Ее изобразили в профиль, да к тому же в выбранной матерью гадкой шапке. Она выглядела какой-то толстой крестьянкой, и подбородок был слишком тяжелый. Ей не хотелось, чтобы король Генрих или кто угодно другой видел ее такой. Эмили была гораздо больше похожа на себя и явно выигрывала. Не было сомнений, кого выберет король.
Вильгельм нахмурился.
— Если мне будет позволено высказать свое мнение, — вмешался Олислегер, — тот портрет леди Анны показывает ее не такой, какая она есть.
Анна благодарно улыбнулась ему.
— Тогда мы должны заказать другой, — решил герцог, — и найти для этого самого лучшего художника.
— Я позабочусь об этом, — пообещал Олислегер.
Послы без толку сидели в Клеве уже пять недель. Даже курфюрст Саксонии начал терять терпение и прислал вице-канцлера Бурхарда, дабы тот побудил Вильгельма к продолжению переговоров. Вильгельм настоял, чтобы Анна и Эмили присутствовали, когда он принимал этого весьма почтенного и влиятельного государственного мужа, и устроил все так, что английские послы тоже стали свидетелями встречи. Анна собиралась с духом, желая произвести хорошее впечатление на англичан, но потом Вильгельм обмолвился, что послов не будут представлять ни ей, ни Эмили.

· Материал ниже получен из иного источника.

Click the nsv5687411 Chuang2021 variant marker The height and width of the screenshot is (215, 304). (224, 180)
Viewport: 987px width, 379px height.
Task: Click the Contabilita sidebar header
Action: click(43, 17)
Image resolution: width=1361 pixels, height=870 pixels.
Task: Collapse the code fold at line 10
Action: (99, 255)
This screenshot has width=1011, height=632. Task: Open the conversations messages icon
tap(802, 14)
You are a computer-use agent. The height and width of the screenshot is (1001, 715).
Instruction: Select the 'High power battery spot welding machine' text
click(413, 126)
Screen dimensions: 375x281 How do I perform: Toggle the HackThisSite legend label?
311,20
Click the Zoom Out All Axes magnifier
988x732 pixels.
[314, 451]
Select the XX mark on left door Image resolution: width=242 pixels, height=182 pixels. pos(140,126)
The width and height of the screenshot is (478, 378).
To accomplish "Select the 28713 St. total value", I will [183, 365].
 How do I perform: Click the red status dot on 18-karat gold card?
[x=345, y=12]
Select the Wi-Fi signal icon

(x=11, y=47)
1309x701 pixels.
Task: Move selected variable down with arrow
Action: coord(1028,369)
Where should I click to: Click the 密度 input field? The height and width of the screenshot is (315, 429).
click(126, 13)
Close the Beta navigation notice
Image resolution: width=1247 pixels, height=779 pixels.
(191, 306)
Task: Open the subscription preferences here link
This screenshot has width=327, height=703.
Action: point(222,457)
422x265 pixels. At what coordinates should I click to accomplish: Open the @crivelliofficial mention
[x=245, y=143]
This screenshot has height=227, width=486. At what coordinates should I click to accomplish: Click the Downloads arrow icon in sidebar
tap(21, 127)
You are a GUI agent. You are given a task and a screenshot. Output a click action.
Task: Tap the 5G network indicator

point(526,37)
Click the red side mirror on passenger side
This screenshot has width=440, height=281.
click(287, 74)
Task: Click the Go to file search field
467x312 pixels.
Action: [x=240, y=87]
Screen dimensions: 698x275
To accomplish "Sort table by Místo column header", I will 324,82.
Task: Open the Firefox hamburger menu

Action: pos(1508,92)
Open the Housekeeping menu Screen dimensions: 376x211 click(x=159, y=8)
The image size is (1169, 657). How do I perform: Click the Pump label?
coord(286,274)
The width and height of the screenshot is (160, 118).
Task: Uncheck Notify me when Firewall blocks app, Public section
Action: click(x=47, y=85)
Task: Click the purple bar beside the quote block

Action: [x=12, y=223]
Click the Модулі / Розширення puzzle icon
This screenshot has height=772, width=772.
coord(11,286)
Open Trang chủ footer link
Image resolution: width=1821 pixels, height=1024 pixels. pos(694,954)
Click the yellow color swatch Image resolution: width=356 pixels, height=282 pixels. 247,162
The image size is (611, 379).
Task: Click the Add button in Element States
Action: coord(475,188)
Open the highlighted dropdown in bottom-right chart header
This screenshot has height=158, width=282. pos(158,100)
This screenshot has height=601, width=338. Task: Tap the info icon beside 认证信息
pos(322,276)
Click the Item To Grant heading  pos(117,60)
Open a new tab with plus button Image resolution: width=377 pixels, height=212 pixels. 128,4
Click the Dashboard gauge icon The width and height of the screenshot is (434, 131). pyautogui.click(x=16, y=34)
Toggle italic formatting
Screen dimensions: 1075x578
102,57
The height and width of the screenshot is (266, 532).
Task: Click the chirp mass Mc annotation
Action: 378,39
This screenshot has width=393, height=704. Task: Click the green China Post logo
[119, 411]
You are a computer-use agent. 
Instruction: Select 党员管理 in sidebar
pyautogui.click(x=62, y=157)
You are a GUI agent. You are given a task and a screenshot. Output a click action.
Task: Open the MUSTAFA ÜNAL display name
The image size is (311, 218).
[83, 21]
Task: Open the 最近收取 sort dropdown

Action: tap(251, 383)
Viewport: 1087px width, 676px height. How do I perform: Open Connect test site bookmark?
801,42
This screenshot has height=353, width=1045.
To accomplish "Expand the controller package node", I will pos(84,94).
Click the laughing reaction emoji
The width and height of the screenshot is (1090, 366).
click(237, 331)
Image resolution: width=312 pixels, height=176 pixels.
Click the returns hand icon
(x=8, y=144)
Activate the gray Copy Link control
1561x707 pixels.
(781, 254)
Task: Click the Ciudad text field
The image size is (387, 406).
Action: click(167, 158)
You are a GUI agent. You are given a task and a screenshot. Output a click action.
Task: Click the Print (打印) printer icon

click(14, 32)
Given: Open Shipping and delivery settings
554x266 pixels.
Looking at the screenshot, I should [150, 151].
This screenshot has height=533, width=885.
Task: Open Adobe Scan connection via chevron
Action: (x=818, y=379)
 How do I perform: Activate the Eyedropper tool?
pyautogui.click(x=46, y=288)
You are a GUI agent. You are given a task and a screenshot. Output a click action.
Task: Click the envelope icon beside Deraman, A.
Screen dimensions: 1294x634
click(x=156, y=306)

— Вы не пойдете общаться с гостями, будете стоять за моим креслом и обе оденетесь, как велит вам мать. Я попросил ее, чтобы вас обеих одели скромно и неброско.
Это означало, что их облачат в закрытые платья длиной от шеи до пят и огромные, украшенные перьями шляпы, которые будут затенять лица. «Да уж, — с горечью размышляла Анна, — трудно придумать для предполагаемых невест более не подобающий случаю наряд!»
— Мы похожи на пугал! — пожаловалась Эмили, когда они степенно шествовали в приемный зал.
— Послы решат, что Вильгельм прячет нас, потому что мы калеки или уродины, — в сердцах бросила Анна.
— У вашего брата есть свои соображения, — твердо заявила мать, и ее было не переубедить.
Вице-канцлер Бурхард, одетый в торжественную черную мантию, поклонился Вильгельму. У него было лицо уставшего от жизни человека, хитрые глаза и тяжелый двойной подбородок. Анна украдкой разглядывала английских послов, которые стояли в некотором отдалении. Главный среди них, доктор Уоттон, имел вытянутое лицо и казался с виду добряком. Все англичане смотрели на Анну и Эмили с нескрываемым интересом.
Аудиенция состояла из простого обмена любезностями. Только после обеда, когда Бурхард удалился с Вильгельмом и Олислегером в личный кабинет герцога, они занялись тем, ради чего собрались сегодня. Анна, сидевшая с Эмили и матерью за столом, наблюдала, как Вильгельм отвергает все попытки Бурхарда подтолкнуть его к одобрению союза.
— Англичане устали от проволочек и надуманных извинений, — горячился саксонец. — Они говорят, что вам, господин Олислегер, это прекрасно известно.
Олислегер утер лоб.
— Так и есть. — Он в отчаянии поглядел на сверкавшего взглядом Вильгельма. — Больше всего их беспокоит, что они не видели юных леди или не смогли толком их рассмотреть. За обедом послы жаловались на то, как были одеты их милости сегодня утром. Они назвали наряды девушек чудовищными — простите, что говорю это при вас, миледи, — и сказали, что не имели возможности ни разглядеть их лиц, ни познакомиться с ними лично. Боюсь, я вспылил и позволил себе спросить, не хотят ли они лицезреть их голыми?!